While the White House threatened to veto the defense authorization bill over provisions in it that would keep alive the General Electric [GE]-Rolls-Royce F-35 alternate engine, no House members sought to strike that language from the bill.

Rep. Tom Rooney (R-Fla.), an outspoken opponent of the second engine that the Pentagon is working to kill, reiterated yesterday that he did not propose an amendment to strike the alternate-engine language because it does not amount to actual funding, which would need to be provided in the budget-setting defense appropriations bill (Defense Daily, May 25).

“Should subsequent budgets seek actual funds for a second engine, we will fight those battles as they come,” Rooney said.

The House Appropriations Defense subcommittee will take Congress’ first whack at that appropriations legislation next Wednesday.

The White House’s Office of Management and Budget (OMB) in a Statement of Administration Policy (SAP) issued Tuesday threatens a veto over a section of the House’s defense authorization bill that would ban the Pentagon from spending money on “performance improvements” to the main F135 engine, made by Pratt & Whitney [UTX], if the defense secretary also does not support the alternate engine (Defense Daily, May 26).

The Pentagon terminated the second-engine program last month after Congress voted to kill FY ’11 funding for it.
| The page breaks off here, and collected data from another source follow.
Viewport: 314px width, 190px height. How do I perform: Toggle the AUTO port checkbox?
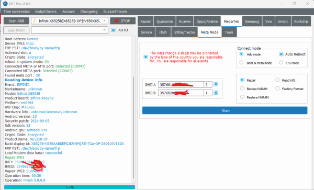(114, 30)
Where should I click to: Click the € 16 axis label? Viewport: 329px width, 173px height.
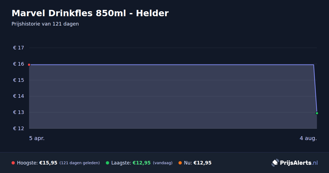(x=19, y=64)
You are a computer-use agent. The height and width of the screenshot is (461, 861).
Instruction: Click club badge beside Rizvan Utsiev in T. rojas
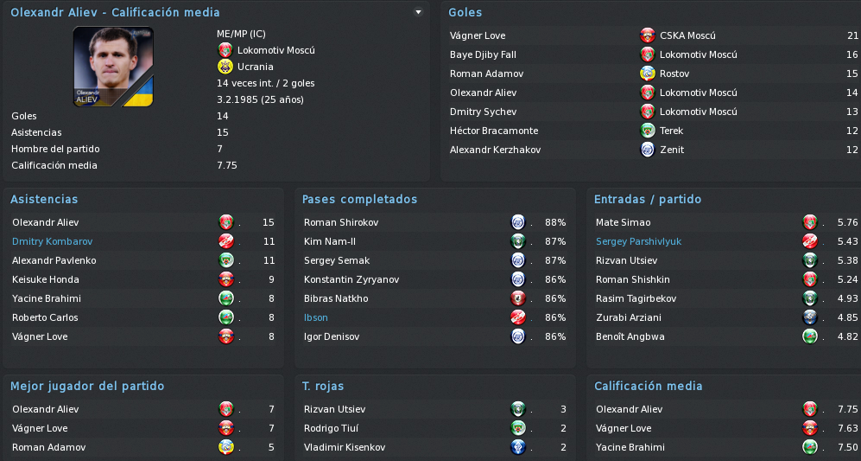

General Electric and Rolls-Royce, though, have pledge to spend their own money to develop it in FY ’12.

The OMB also said the president could veto the defense authorization bill over provisions tied to nuclear force levels and military detainees.

Rep. Michael Turner (R-Ohio), chairman of the HASC Strategic Forces subcommittee, shot back at the OMB’s criticism of bill provisions the administration says would impinge on Obama’s authorization to implement the New START Treaty with Russia and set U.S. nuclear weapons policy. The SAP says conditions in the bill are “onerous,” including one that would require the completion and operation of the next-generation of nuclear facilities before excess weapons are dismantled.

During debate on the bill this week, the House rejected amendments intended to strike funding for weapons programs. Those include a proposal from HASC Strategic Forces subcommittee Ranking Member Loretta Sanchez (D-Calif.) to eliminate a $100 million boost to the Pentagon’s request for the Ground-based Midcourse Defense system, which the House killed via a 184-234 vote yesterday.

Sanchez argued yesterday that the Pentagon’s Missile Defense Agency does not want the additional $100 million, which she charged House Republicans “rammed through” the bill.

“There was no compelling reason to increase these funds, when the Missile Defense Agency has acknowledged it is not even capable of capitalizing on additional funds,” she said.

Another amendment from Rep. Lynn Woolsey (D-Calif.) that failed during a 83-334 vote Wednesday sought to eliminate procurement funding for the V-22 Osprey tiltrotor aircraft.

The chamber passed, by voice vote, an amendment from HASC member Rep. Rob Wittman (R-Va.) allowing the Navy to enter into multi-year contacts for the start of major construction of the Ford-class aircraft carriers CVN-79 and CVN-80.

The House also endorsed an amendment from Rep. Rosa DeLauro (D-Conn.) expanding the entities that can’t receive Pentagon contracts to include those owned or controlled by the Chinese government.

The measure comes in response to buzz about the state-run China Aviation Industry Corp. (AVIC) talking with California-based U.S. Aerospace Inc. about offering China’s AC-313 helicopter for a new presidential chopper.

“With China making significant progress in the defense and aerospace industries, including a Chinese state-controlled company considering a bid for the contract for the next presidential helicopter, it is critical that we ensure U.S. national security is protected and that the highly skilled jobs and associated technologies in these industries are not outsourced overseas,” DeLauro said.